▶ [Aim of the task]: All lines from the one with "Yönetimin Mesajı (320, 1284)" to the end of the material, both included, are to be written out exactly and without anything else.

╔══

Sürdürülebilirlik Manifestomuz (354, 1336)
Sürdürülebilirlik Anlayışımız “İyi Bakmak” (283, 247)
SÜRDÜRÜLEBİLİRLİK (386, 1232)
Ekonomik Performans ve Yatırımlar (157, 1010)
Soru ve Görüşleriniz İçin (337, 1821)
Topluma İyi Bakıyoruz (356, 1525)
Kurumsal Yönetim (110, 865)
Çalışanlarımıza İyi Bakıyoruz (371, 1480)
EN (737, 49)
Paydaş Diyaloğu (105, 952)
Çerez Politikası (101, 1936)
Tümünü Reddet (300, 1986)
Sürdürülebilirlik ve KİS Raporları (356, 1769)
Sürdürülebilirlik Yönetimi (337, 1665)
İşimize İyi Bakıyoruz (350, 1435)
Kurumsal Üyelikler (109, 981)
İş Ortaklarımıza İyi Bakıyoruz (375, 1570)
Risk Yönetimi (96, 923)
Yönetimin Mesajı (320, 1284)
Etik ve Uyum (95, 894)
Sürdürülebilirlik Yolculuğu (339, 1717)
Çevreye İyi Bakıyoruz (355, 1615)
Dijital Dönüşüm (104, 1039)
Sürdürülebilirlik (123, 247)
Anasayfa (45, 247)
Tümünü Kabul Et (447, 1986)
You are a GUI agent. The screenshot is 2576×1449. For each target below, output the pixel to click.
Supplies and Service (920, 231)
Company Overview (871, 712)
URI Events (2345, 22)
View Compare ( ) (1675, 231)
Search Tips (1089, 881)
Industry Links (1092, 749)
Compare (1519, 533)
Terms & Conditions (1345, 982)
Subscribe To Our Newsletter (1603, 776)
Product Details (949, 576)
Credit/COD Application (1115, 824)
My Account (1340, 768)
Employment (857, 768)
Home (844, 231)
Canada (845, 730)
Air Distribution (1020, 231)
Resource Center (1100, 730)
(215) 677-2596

╚══

▶ [Result of the exercise]:
Yönetimin Mesajı (320, 1284)
Etik ve Uyum (95, 894)
Sürdürülebilirlik Yolculuğu (339, 1717)
Çevreye İyi Bakıyoruz (355, 1615)
Dijital Dönüşüm (104, 1039)
Sürdürülebilirlik (123, 247)
Anasayfa (45, 247)
Tümünü Kabul Et (447, 1986)
You are a GUI agent. The screenshot is 2576×1449. For each target below, output the pixel to click.
Supplies and Service (920, 231)
Company Overview (871, 712)
URI Events (2345, 22)
View Compare ( ) (1675, 231)
Search Tips (1089, 881)
Industry Links (1092, 749)
Compare (1519, 533)
Terms & Conditions (1345, 982)
Subscribe To Our Newsletter (1603, 776)
Product Details (949, 576)
Credit/COD Application (1115, 824)
My Account (1340, 768)
Employment (857, 768)
Home (844, 231)
Canada (845, 730)
Air Distribution (1020, 231)
Resource Center (1100, 730)
(215) 677-2596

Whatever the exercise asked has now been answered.